New sources of uncertainty for Northwest suburban businesses -- from Cook County rules on minimum wage and sick leave to the impact of President Donald Trump's immigration policies on current and prospective employees -- made the topics for the Schaumburg Business Association's Legislative Summit Wednesday easy to choose.
Such concerns are fueled by business owners trying to earn a living for themselves and their employees, not partisan politics, SBA President Kaili Harding said.
"We're a business association. We represent businesses. These are the questions we're being asked," she said, noting that there are many foreign-run or operated companies in the Schaumburg area.
The summit's speakers were Cook County Commissioner Tim Schneider, whose district includes the Northwest suburbs, and Linda Fleener, director of membership engagement for the Illinois Business Immigration Coalition.
Schneider said the new county rules raising the minimum wage and mandating earned sick leave for part-time employees -- both of which he opposed -- are not bad ideas but for the fact they create an unlevel playing field for businesses near the county's borders.

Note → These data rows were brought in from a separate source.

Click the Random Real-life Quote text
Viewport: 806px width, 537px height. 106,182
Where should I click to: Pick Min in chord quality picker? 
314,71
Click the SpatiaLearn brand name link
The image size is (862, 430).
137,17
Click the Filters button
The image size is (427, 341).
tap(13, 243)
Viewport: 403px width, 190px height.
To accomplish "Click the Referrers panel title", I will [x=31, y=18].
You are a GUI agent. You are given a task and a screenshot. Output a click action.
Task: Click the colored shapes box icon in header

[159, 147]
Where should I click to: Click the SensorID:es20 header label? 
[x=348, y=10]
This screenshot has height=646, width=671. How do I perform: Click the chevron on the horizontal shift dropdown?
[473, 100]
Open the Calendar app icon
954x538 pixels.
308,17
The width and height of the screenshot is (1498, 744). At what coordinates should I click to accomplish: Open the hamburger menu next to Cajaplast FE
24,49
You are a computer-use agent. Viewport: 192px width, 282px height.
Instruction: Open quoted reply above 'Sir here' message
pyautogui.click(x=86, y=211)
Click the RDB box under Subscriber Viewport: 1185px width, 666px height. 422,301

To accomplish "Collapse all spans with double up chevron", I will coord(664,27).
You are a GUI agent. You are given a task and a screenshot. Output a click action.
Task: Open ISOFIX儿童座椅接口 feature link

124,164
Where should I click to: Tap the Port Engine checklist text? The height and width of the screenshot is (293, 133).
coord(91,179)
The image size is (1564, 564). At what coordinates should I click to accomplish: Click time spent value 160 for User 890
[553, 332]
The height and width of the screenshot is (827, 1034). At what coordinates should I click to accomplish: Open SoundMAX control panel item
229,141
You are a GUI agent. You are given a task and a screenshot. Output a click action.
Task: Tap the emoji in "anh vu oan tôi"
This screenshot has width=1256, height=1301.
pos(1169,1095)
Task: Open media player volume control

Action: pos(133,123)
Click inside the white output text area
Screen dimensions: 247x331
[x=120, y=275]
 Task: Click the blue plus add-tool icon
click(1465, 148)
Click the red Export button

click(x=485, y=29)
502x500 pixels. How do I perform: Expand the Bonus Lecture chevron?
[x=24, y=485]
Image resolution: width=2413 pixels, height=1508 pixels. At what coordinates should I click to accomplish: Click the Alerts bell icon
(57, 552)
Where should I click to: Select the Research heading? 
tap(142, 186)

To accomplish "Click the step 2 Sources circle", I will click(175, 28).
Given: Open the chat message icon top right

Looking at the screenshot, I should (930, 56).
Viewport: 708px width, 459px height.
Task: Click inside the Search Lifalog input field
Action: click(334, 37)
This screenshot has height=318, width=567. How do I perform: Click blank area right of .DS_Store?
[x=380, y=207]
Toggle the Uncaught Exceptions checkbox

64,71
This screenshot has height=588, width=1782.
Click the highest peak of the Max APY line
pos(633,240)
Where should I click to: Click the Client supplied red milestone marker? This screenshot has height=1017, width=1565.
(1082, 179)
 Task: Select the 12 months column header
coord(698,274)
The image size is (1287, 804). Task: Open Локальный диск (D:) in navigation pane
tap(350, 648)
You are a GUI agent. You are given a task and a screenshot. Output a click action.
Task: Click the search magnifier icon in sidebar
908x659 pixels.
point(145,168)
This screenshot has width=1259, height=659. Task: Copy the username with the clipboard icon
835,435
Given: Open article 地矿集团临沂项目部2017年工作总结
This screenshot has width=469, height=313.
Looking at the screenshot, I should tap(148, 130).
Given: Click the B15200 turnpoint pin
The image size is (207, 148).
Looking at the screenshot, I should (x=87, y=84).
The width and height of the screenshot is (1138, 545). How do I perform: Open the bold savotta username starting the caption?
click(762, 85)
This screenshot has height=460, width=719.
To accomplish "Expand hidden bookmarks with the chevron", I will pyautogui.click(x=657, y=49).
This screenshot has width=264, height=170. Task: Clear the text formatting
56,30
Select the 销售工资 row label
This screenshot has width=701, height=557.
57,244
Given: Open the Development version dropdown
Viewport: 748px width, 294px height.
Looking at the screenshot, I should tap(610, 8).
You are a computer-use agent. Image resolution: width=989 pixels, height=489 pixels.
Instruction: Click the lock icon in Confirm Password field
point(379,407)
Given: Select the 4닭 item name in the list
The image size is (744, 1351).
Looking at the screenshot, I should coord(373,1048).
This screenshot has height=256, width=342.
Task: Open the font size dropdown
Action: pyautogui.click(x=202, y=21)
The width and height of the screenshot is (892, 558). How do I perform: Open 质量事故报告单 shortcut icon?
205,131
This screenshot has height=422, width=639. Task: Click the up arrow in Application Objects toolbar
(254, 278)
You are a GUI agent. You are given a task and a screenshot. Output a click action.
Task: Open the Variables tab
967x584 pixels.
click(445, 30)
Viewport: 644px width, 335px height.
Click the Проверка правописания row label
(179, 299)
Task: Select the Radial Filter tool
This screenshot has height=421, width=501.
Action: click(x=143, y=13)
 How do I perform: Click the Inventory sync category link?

Such regulations, when combined with Cook County's higher taxes, make the county a difficult place for businesses to locate and remain when its population and access to customers should be making it an ideal place to be, Schneider said.
"It's important because we need the jobs, we need the businesses here," he added.
Even though many suburban municipalities are planning to exercise their right to opt out of the new minimum wage and sick leave laws, Cook County's 1 percent sales tax as well as an imminent penny-per-ounce tax on sweetened drinks will continue to drive customers and businesses to collar counties, Schneider said.
"I think it's going to be devastating," he said.
Fleener spoke of the bipartisan platform on immigration reform her organization represents, which she described as business-smart, economically friendly and morally right.
The basic premise of the Illinois Business Immigration Coalition's work is that immigrants are integral to the economy -- making up 28.4 percent of Illinois' 8th Congressional District that's centered in Schaumburg.
"There's a strong interest in keeping these people in our workforce and paying taxes," Fleener said.
In these early weeks of the Trump administration, the coalition has been busy researching and passing along advice to businesses on how to protect their employees and prepare for enforcement raids on their workplaces.
Recent legal changes have stepped up the focus of deportation efforts from those with criminal records to all undocumented immigrants, Fleener said.
The coalition is advising businesses to make sure they correctly complete the new I-9 form for immigrants hired after Jan. 22, know their legal rights and have a plan in place for a workplace raid. Many don't know they can legally turn away a U.S. Immigration and Customs Enforcement agent who does not arrive with a warrant, Fleener said.
She also advised employers to reach out to their member of Congress and write letters to the editor of their local newspaper.